◆ TASKS TO PERFORM ◆
a: Reproduce, word for word, the stretch of the article on Rice's Hall of Fame election from "Former manager Don" through "have been different.".
b: According to the article on Rice's Hall of Fame election, how many home runs did Rice hit during his 16 seasons in Boston?

◆ PROVIDED TEXT ◆
Rice joins an impressive pair of Red Sox left fielders in the Hall of Fame, joining Carl Yastrzemski and Ted Williams. Rice called it “ a plus” to be heading to Cooperstown with Yastrzemski and Williams already enshrined.
Rice told many stories during his news conference yesterday, but he made it a point to give Yaz his due. If The Captain didn’t agree to move from left field to play first base later in his career, the younger Rice probably would have remained on the bench.
“Congratulations to Jimmy on his election to the Hall of Fame,” said Yastrzemski. “It was long overdue. He was a great teammate and a friend. I’m looking forward to his induction in July.”
Yaz wasn’t the only former Red Sox player to make a comment on Rice’s election.
Good friend and golf partner Fred Lynn said: “It’s about time.
“Throw out the statistics; Jimmy was the dominant force in his era,” Lynn said.
Former manager Don Zimmer said he always believed Rice belonged in the Hall.
“He played every day and never asked for a day off,” said Zimmer. “He was a great competitor and always wanted to improve himself.”
Rice becomes 32nd Red Sox player to receive the honor and is the 48th to spend his entire career with one team. He is just the fourth to do so with Boston, joining Bobby Doerr, Williams and Yastrzemski.
During his 16 seasons in Boston, Rice hit .298 with 382 home runs and 1,451 RBI in 2,089 games, while earning eight All-Star selections. He won the A.L. MVP in 1978 when he compiled a .315 average with 46 homers and 139 RBI.
While he loved being a Red Sox, he believes his numbers could have been different.

◆ INFORMATION PROVIDED ◆
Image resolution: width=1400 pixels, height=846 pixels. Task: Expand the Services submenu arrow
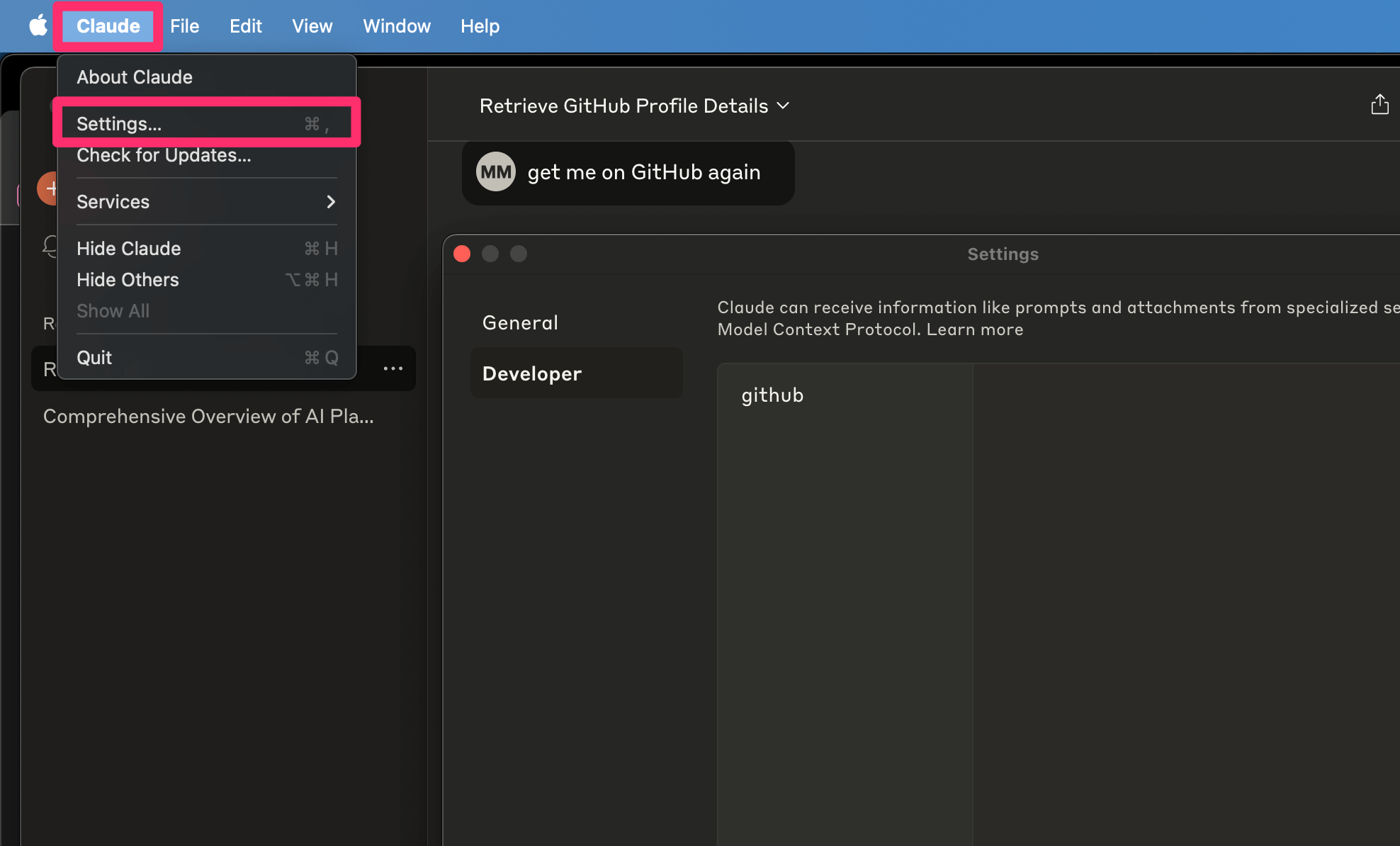click(x=330, y=202)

◆ OUTPUTS FOR THE TASKS ◆
a:
Former manager Don Zimmer said he always believed Rice belonged in the Hall.
“He played every day and never asked for a day off,” said Zimmer. “He was a great competitor and always wanted to improve himself.”
Rice becomes 32nd Red Sox player to receive the honor and is the 48th to spend his entire career with one team. He is just the fourth to do so with Boston, joining Bobby Doerr, Williams and Yastrzemski.
During his 16 seasons in Boston, Rice hit .298 with 382 home runs and 1,451 RBI in 2,089 games, while earning eight All-Star selections. He won the A.L. MVP in 1978 when he compiled a .315 average with 46 homers and 139 RBI.
While he loved being a Red Sox, he believes his numbers could have been different.

b: 382